Huang and Chen [49] studied the future trends of precipitation anomalies caused by the ENSO and found that the asymmetry of precipitation response is projected to further intensify under the background of climate warming. This is because in a warmer and moister environment, the response of the atmosphere to any given circulation anomaly will be amplified. Even if the forcing of underlying SST becomes more symmetric, the resulting shifts in convection may still lead to stronger and more spatially distributed precipitation anomalies. This indicates that the regional characteristics influenced by ENSO asymmetry may become more significant.

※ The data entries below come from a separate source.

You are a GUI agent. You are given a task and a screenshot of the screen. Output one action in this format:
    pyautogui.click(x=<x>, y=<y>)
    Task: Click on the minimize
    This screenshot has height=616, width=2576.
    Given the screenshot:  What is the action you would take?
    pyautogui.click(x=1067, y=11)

This conclusion is strongly supported by recent comprehensive research by Lieber et al. [118]. Their analysis of the CMIP6 model predicts that more regions worldwide will experience an amplification effect between ENSO historical teleconnection and mean and extreme temperatures and precipitation, rather than a weakening effect. The response to extreme events is very similar to the mean response, which means that regions where ENSO impacts are expected to increase may also face amplification effects of similar intensity of related extreme events. This amplification effect is not uniformly distributed and depends on the specific teleconnection path. For example, the “atmospheric bridge” linking the tropics and extratropics [119,120] may be altered, leading to a shift in extreme rainfall patterns in regions such as Australia [121].
The future direction of the ENSO’s relationship with other climate mode is also a key factor. For example, the asymmetric interaction between the ENSO and IOD is likely to be modulated by mean state changes [95,122]. In addition, transition dynamics, such as the rare but impactful shift from multi-year La Niña to strong El Niño, are projected to become more likely, posing new challenges for prediction and adaptation [87].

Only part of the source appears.